韓国版「座頭市」 映画「雲を抜けた月のように」 #296
韓国の演技派俳優ファン・ジョンミンのフィルモグラフィーを追っていると、時代劇への出演が少ないことに気がつきました。まだすべてを観たわけではないのですが、友情出演した「平壌城」と、「雲を抜けた月のように」くらいしか見当たらないんですよね。
大ヒット映画「ベテラン」のパンフレットで、自身の俳優としての魅力について、「人懐こそうな顔をしてるからかもw」と語っていますが、時代劇と合わない顔立ちというわけではなさそうなのに。
たぶん唯一、時代劇で主演を務めているのが「雲を抜けた月のように」です。
<あらすじ>
舞台は1592年。
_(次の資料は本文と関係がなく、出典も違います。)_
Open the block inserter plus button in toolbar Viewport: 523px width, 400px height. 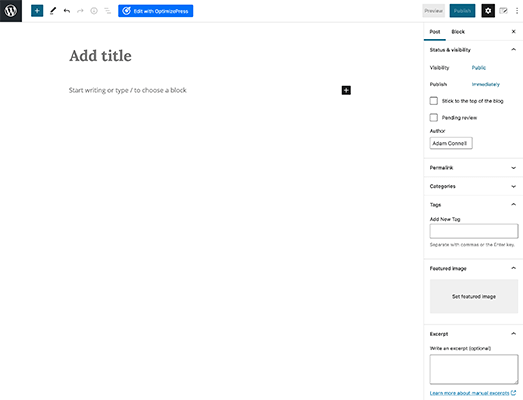coord(37,11)
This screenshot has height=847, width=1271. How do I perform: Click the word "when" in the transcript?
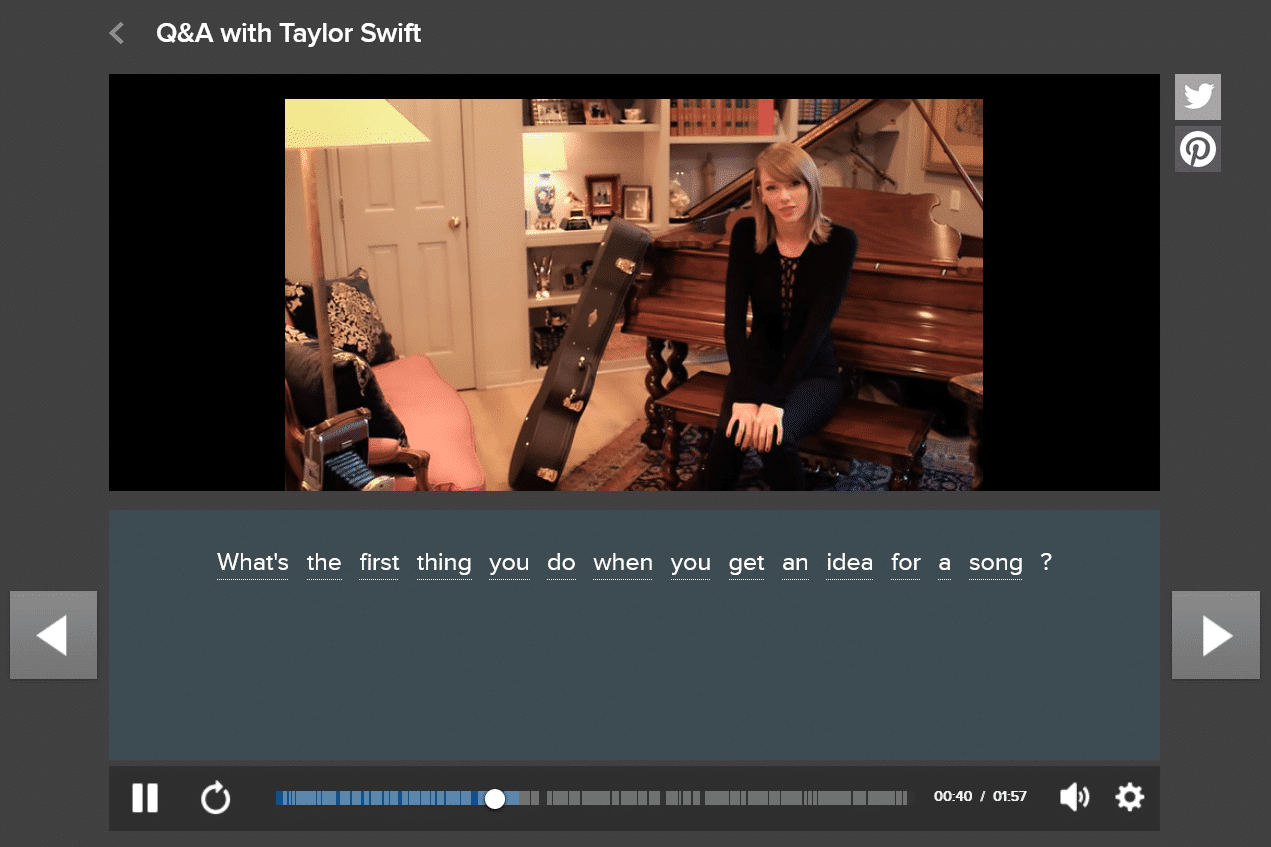(x=622, y=563)
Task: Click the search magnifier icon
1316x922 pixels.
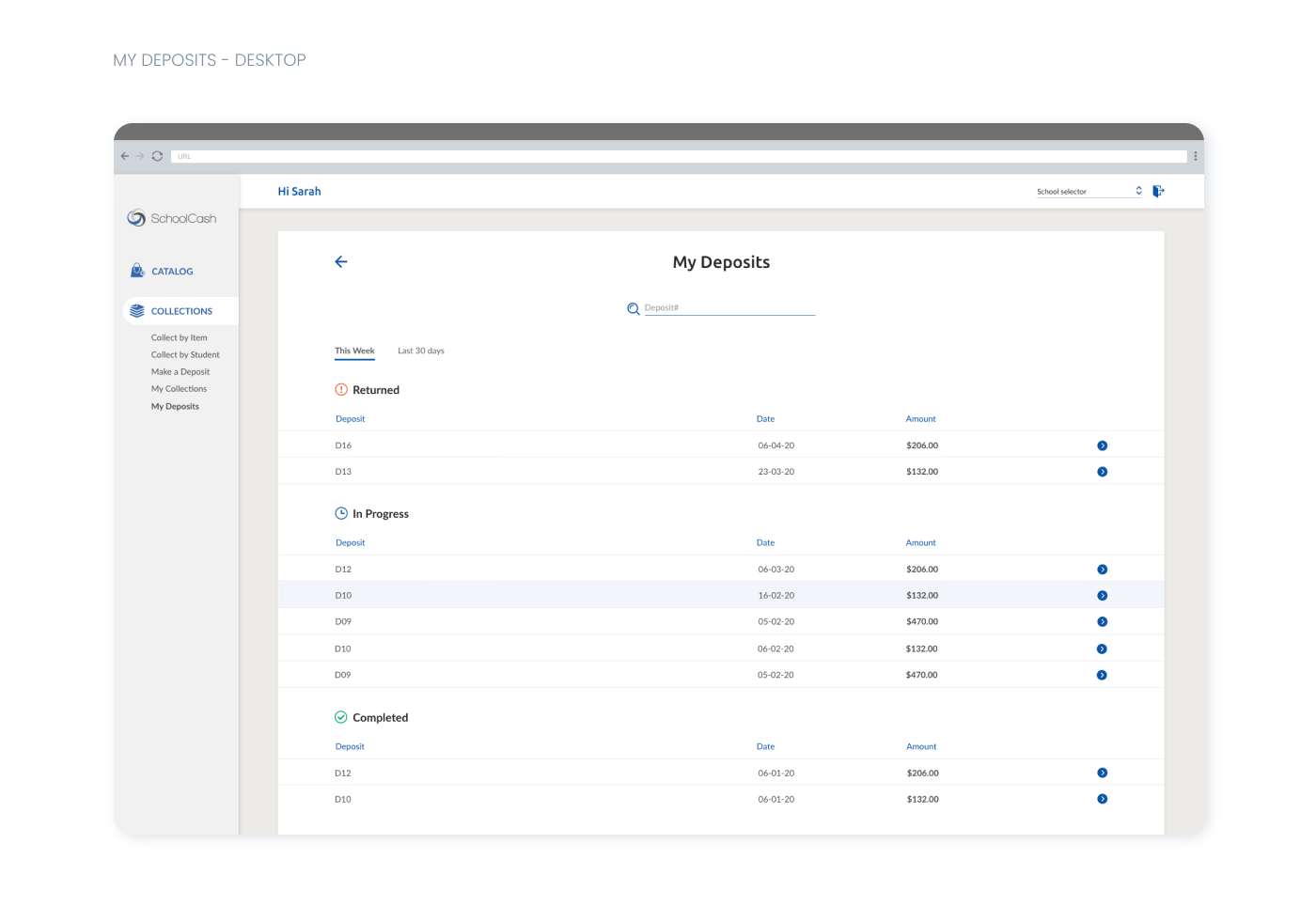Action: (x=634, y=308)
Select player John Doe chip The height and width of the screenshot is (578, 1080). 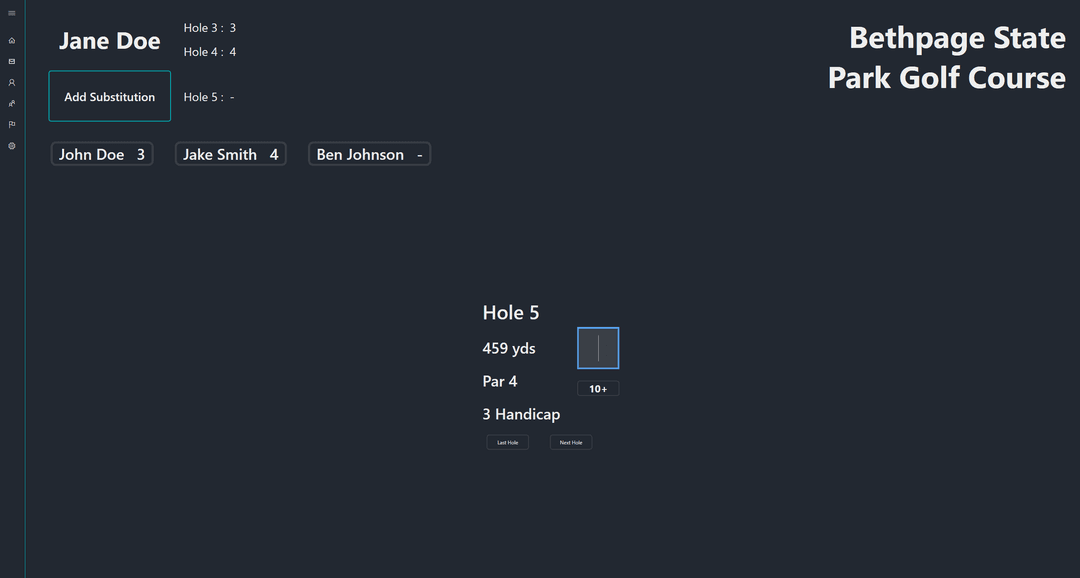(102, 154)
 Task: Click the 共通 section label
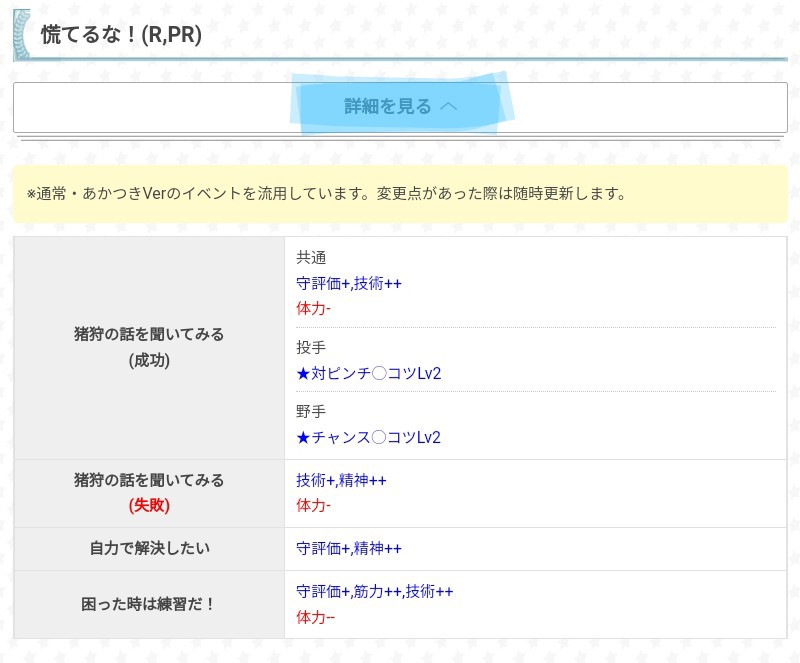coord(311,257)
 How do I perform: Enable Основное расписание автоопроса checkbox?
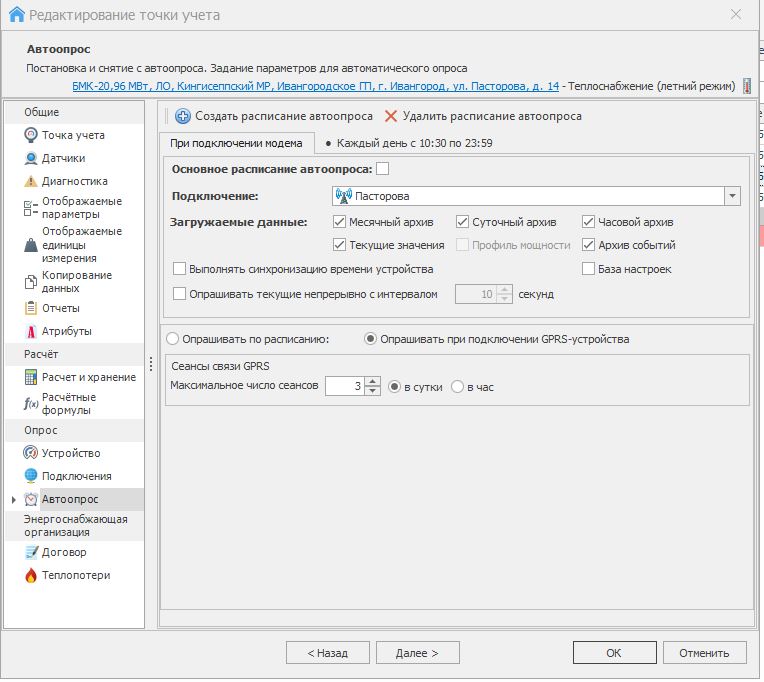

豊臣秀吉による朝鮮出兵の直前です。日本軍と戦うために結成された組織「大同」のトップが反逆の疑いをかけられて処刑されてしまう。「大同」の新しいトップとなったイ・モンハクは政権奪取を狙うが、これに反対するファン・ジョンハクは、少年キョンジャと共に、彼の後を追い……。
ファン・ジョンミン演じるファン・ジョンハク。ややこしいな……。彼は盲目ですが、剣の達人です。下品で、スケベで、口が悪い。彼に命を救われた少年キョンジャは、父の敵であるイ・モンハクを討つため、剣術を教えてくれとお願いするのですが。
見事にポカポカやられちゃう。
毎日、ポカポカやられているうちに、よける術を身につけ、徐々に武器の扱いにも慣れていくんです。設定は「座頭市」、展開は「ベスト・キッド」な感じですね。車磨きはしてなかったけど。
韓国の時代劇を観ていると、剣も剣術も、日本のものとはずいぶんと違うんだなーと感じます。調べてみたところ。
日本刀:片刃で反りがある刀身→一番効果的な攻撃は切りつけること
西洋剣(一般的な長剣の場合):まっすぐな刃で両刃の揃った切っ先→一番効果的な攻撃は突き叩きつけて押し切ること
日本の剣術では刀を両手で握りますが(居合術ではわたしもそう習った)、韓国の剣士は片手で刀を振ることが多いんですよね。ジャンピング切りつけ!!!という感じで、体重を乗せて「突き差し込む」ような技です。
そのせいか、動きがとてもダイナミックです。
「雲を抜けた月のように」はマンガが原作の映画です。ただし、登場人物の設定を利用しただけで、ストーリーはまったく違うそう。
日本軍がすぐそこに迫っているというのに、党派争いをしていて、迎え撃つ、逃げる、どっちの方向に逃げる、なーんも決められない様子は、滑稽でしかない。
ファン・ジョンミンのセリフにこんなものがあります。
雲に隠れているというだけで、月がなくなったわけじゃないだろ?
盲目の剣士が月の存在を感じる。この映画で、「月」はさまざまなものを象徴して語られます。そのひとつが「夢」。
見えないからといって、「ない」わけじゃない。
もっと「見える」の奥にあるものを感じられるようになりたい。